= Mago (general) =

4th century BC Carthaginian army and fleet commander

Mago or Magon (𐤌𐤂‬𐤍‬, mgn; Μάγων, Mágōn) was commander of the Carthaginian fleet and army in Sicily in 344 BC. When Timoleon had made himself master of the citadel of Syracuse after the departure of Dionysius, Hicetas, finding himself unable to cope single-handed with this new and formidable rival, called in the assistance of Mago, who appeared before Syracuse with a fleet of 150 triremes, and an army of 50,000 men. He did not, however, accomplish anything worthy of so great a force; not only were both he and Hicetas unable to make any impression on the island citadel, but while they were engaged in an expedition against Catania, Neon, the Corinthian governor of Syracuse, took advantage of their absence to make himself master of Achradina.
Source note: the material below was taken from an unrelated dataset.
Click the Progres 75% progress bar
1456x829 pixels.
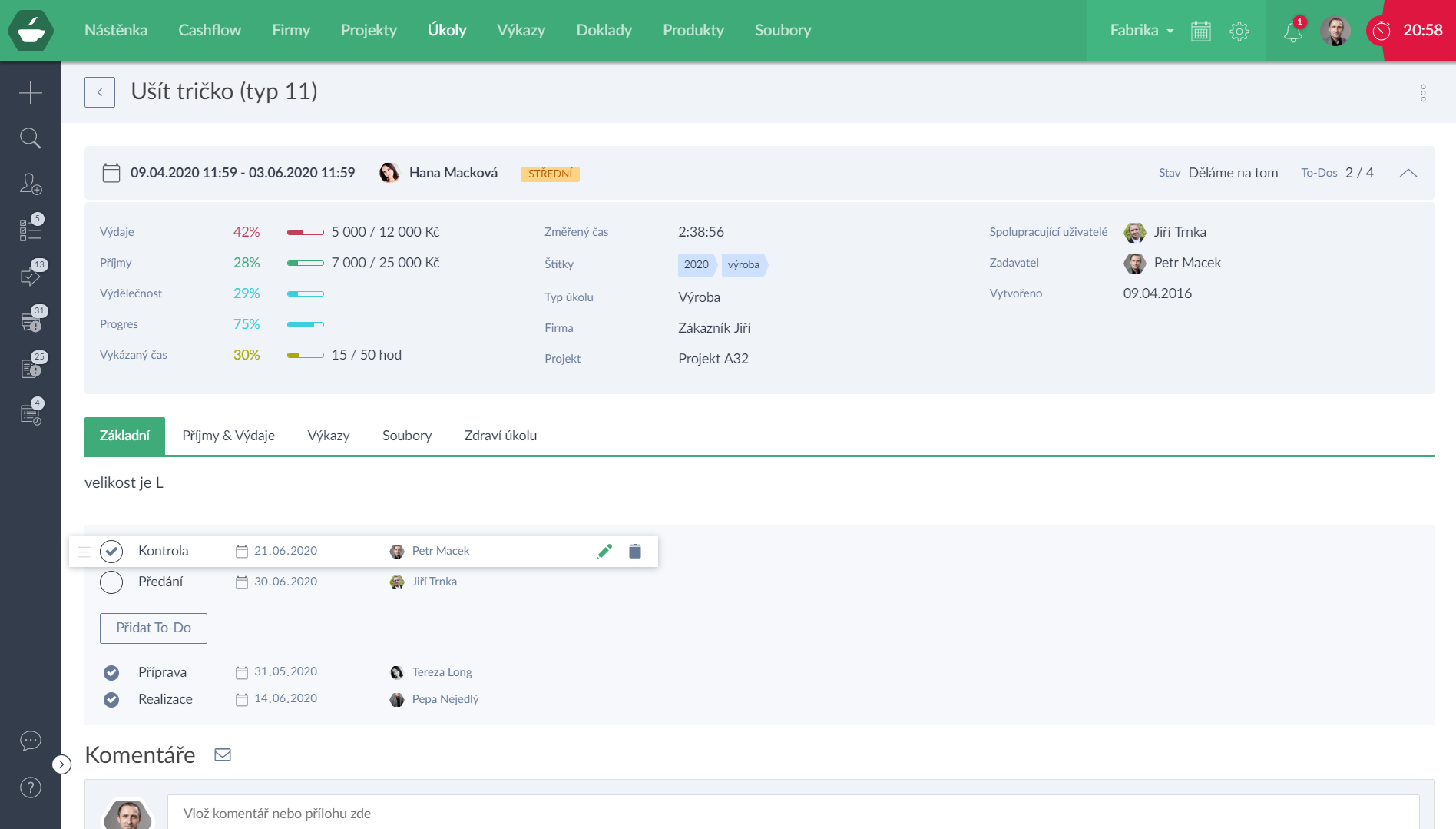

Jealousies likewise arose between the Carthaginians and their Syracusan allies, and at length Mago, becoming apprehensive of treachery, suddenly relinquished the enterprise, and on the approach of Timoleon at the head of a very inferior force, sailed away with his whole fleet, and withdrew to Carthage. Here, his cowardly conduct excited such indignation that he put an end to his own life, to avoid a worse fate at the hands of his exasperated countrymen, who, nevertheless, proceeded to crucify his lifeless body. (Plut. Timol. 17–22; the same events are more briefly related by Diodorus Siculus, xvi. 69, but without any mention of the name of Mago.)